TASK DETAILS:
Write out all of the material below word for word, leaving nothing out and changing nothing.

::::

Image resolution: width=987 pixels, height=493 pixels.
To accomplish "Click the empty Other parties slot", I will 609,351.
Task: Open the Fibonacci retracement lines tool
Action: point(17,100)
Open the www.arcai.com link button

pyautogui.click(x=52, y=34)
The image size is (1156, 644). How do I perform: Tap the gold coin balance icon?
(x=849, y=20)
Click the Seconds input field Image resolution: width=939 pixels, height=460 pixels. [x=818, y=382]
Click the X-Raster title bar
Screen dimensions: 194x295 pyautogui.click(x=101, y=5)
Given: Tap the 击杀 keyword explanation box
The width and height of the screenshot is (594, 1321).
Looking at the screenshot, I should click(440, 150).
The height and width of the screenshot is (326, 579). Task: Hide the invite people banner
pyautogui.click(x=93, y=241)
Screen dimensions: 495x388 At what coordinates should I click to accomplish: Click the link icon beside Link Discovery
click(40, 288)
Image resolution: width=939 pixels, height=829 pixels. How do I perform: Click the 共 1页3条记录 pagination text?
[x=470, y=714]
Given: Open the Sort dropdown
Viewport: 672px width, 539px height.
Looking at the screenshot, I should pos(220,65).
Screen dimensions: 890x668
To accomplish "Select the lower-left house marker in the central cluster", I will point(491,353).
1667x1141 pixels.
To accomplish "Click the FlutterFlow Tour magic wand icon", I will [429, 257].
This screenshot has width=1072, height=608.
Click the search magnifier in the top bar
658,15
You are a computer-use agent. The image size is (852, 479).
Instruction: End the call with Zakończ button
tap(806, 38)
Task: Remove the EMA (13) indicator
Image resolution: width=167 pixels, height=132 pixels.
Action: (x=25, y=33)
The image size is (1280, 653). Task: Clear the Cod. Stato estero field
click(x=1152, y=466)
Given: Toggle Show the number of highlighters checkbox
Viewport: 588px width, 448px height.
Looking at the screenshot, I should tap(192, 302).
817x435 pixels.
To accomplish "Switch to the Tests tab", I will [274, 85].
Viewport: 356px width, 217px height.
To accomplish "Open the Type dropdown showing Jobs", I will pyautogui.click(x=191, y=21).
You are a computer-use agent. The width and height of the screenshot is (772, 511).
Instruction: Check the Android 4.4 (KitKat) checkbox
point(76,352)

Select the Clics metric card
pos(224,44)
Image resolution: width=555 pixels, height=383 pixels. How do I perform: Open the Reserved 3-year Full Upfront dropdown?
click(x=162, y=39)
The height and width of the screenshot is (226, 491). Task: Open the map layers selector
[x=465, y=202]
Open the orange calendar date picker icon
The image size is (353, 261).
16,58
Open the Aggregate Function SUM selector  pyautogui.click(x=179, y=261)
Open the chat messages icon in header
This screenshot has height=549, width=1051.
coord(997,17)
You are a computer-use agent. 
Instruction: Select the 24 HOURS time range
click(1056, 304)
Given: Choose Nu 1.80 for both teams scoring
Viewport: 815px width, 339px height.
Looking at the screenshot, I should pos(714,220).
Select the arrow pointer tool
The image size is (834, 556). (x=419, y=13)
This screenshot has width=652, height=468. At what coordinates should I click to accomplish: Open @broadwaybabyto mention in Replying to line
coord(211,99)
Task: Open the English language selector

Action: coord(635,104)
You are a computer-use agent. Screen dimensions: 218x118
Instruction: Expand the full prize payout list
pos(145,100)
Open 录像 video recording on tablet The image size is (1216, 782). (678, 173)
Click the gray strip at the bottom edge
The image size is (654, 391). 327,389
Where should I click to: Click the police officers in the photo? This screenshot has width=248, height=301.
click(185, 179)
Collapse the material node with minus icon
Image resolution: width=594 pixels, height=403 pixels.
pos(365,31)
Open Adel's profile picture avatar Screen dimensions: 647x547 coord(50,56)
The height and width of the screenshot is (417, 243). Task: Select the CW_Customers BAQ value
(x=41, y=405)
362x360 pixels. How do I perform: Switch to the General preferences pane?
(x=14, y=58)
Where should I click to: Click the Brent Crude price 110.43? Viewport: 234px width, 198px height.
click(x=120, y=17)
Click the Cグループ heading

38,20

::::

EXERCISE OUTPUT:
Image resolution: width=987 pixels, height=493 pixels.
To accomplish "Click the empty Other parties slot", I will 609,351.
Task: Open the Fibonacci retracement lines tool
Action: point(17,100)
Open the www.arcai.com link button

pyautogui.click(x=52, y=34)
The image size is (1156, 644). How do I perform: Tap the gold coin balance icon?
(x=849, y=20)
Click the Seconds input field Image resolution: width=939 pixels, height=460 pixels. [x=818, y=382]
Click the X-Raster title bar
Screen dimensions: 194x295 pyautogui.click(x=101, y=5)
Given: Tap the 击杀 keyword explanation box
The width and height of the screenshot is (594, 1321).
Looking at the screenshot, I should click(440, 150).
The height and width of the screenshot is (326, 579). Task: Hide the invite people banner
pyautogui.click(x=93, y=241)
Screen dimensions: 495x388 At what coordinates should I click to accomplish: Click the link icon beside Link Discovery
click(40, 288)
Image resolution: width=939 pixels, height=829 pixels. How do I perform: Click the 共 1页3条记录 pagination text?
[x=470, y=714]
Given: Open the Sort dropdown
Viewport: 672px width, 539px height.
Looking at the screenshot, I should pos(220,65).
Screen dimensions: 890x668
To accomplish "Select the lower-left house marker in the central cluster", I will point(491,353).
1667x1141 pixels.
To accomplish "Click the FlutterFlow Tour magic wand icon", I will [429, 257].
This screenshot has width=1072, height=608.
Click the search magnifier in the top bar
658,15
You are a computer-use agent. The image size is (852, 479).
Instruction: End the call with Zakończ button
tap(806, 38)
Task: Remove the EMA (13) indicator
Image resolution: width=167 pixels, height=132 pixels.
Action: (x=25, y=33)
The image size is (1280, 653). Task: Clear the Cod. Stato estero field
click(x=1152, y=466)
Given: Toggle Show the number of highlighters checkbox
Viewport: 588px width, 448px height.
Looking at the screenshot, I should tap(192, 302).
817x435 pixels.
To accomplish "Switch to the Tests tab", I will [274, 85].
Viewport: 356px width, 217px height.
To accomplish "Open the Type dropdown showing Jobs", I will pyautogui.click(x=191, y=21).
You are a computer-use agent. The width and height of the screenshot is (772, 511).
Instruction: Check the Android 4.4 (KitKat) checkbox
point(76,352)

Select the Clics metric card
pos(224,44)
Image resolution: width=555 pixels, height=383 pixels. How do I perform: Open the Reserved 3-year Full Upfront dropdown?
click(x=162, y=39)
The height and width of the screenshot is (226, 491). Task: Open the map layers selector
[x=465, y=202]
Open the orange calendar date picker icon
The image size is (353, 261).
16,58
Open the Aggregate Function SUM selector  pyautogui.click(x=179, y=261)
Open the chat messages icon in header
This screenshot has height=549, width=1051.
coord(997,17)
You are a computer-use agent. 
Instruction: Select the 24 HOURS time range
click(1056, 304)
Given: Choose Nu 1.80 for both teams scoring
Viewport: 815px width, 339px height.
Looking at the screenshot, I should pos(714,220).
Select the arrow pointer tool
The image size is (834, 556). (x=419, y=13)
This screenshot has width=652, height=468. At what coordinates should I click to accomplish: Open @broadwaybabyto mention in Replying to line
coord(211,99)
Task: Open the English language selector

Action: coord(635,104)
You are a computer-use agent. Screen dimensions: 218x118
Instruction: Expand the full prize payout list
pos(145,100)
Open 录像 video recording on tablet The image size is (1216, 782). (678, 173)
Click the gray strip at the bottom edge
The image size is (654, 391). 327,389
Where should I click to: Click the police officers in the photo? This screenshot has width=248, height=301.
click(185, 179)
Collapse the material node with minus icon
Image resolution: width=594 pixels, height=403 pixels.
pos(365,31)
Open Adel's profile picture avatar Screen dimensions: 647x547 coord(50,56)
The height and width of the screenshot is (417, 243). Task: Select the CW_Customers BAQ value
(x=41, y=405)
362x360 pixels. How do I perform: Switch to the General preferences pane?
(x=14, y=58)
Where should I click to: Click the Brent Crude price 110.43? Viewport: 234px width, 198px height.
click(x=120, y=17)
Click the Cグループ heading

38,20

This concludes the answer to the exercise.